Sam: As Jane and Xiomara both listen to Rafael’s advice separately, we’re treated to one of the most beautiful, heartrending scenes the show has ever done, a montage that overlays Jane writing about her mother and reflecting on all the times they’ve been there for each other, and Xiomara reflecting on her life as she looks at clothes she’s worn at significant or memorable times.
I was almost in tears watching Jane write about her mother — the relationship between these two (as well as Alba) has always been at the very core of the show; they’ve been through so much together, as was beautifully highlighted in the montage. My favourite thing about this scene, though, was how it perfectly flipped the perspective of Jane always being there for Xiomara (it was explained many times, especially in the show’s first season, how Jane was often more mature than her mother and would take on the motherly role in their relationship) to show that in most of those cases, Xo was actually being there for Jane, just in her own way.
I’m a sucker for familial relationships, especially those between mother and daughter, so seeing the history of Jane and Xiomara laid out against the backdrop against this current difficult situation was just...a lot.

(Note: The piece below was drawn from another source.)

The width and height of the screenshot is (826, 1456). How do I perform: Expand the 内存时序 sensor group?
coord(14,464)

Michaela: At the end, Xo knows who she needs to talk to about her decision: her husband. Rogelio is surprised, since she’s always relied so heavily on Jane. She tells him that for most of her life, she’s been a single mother who used her body to attract men — it’s where her confidence came from and how she defined herself. And it’s hard to think about letting those things go. But she’s realized that none of the things that defined her before define her now. She’s a wife now — his wife — and she wants to decide on a treatment plan with him, since it will affect him, too. Rogelio assures her that she’ll still be sexy if she gets the double mastectomy; after all, he believes “sexiness is a state of mind.” Together, they discuss how each treatment could affect their lives, and come to a decision: to get a single mastectomy.

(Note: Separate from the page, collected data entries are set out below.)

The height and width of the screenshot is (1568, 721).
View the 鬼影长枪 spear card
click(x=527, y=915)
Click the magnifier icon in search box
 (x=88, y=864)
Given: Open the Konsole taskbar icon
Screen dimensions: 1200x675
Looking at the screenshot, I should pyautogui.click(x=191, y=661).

She wants to have a “proper send off” for her breast, and Jane jumps in with ideas, but Xo heads her off, pointing out that it’s more of a husband-and-wife thing. Old habits die hard.
So Rogelio writes and reads aloud a farewell letter to Xo’s left breast, finishing by saying that as much as he loves it, he loves Xo more. I love how they have the perfect height difference for a sweet forehead kiss as the scene closes. Xo comes over to see Alba, and tells her that she’s confident she made the right decision, but is nervous for her surgery the next day. Jane joins them, and Alba breaks out the Vicks VapoRub — it can’t hurt, right? As the three take turns rubbing it into each other’s shoulders, we cut to a shot of boot-clad feet striding down a wet street, as the Narrator tells us that the magic of Vicks VapoRub can’t stop evil from coming…
Sam: There was a lot going on in this episode, and I think they handled it really well, striking the perfect balance between levity and weightiness. At first, the episode deals with everyone’s reactions to the news: Rogelio wants to put everything on hold, Jane commits to research so that she’ll have the most informed opinion, Alba wants to provide everything she possibly can to help heal her daughter and lashes out at Rogelio, who in her view isn’t doing enough — even Petra brings over that pot of borscht.
Ironically, Xiomara’s own voice is the one that is missing most in the beginning, but in the end everyone comes together to realize that Xiomara’s voice is the only one that matters. I'm nervously anticipating the results of Xiomara's surgery and subsequent treatment and, of course, finding out who belongs to those pair of boots.
Jane the Virgin returns Friday, April 6 at 9/8c on The CW.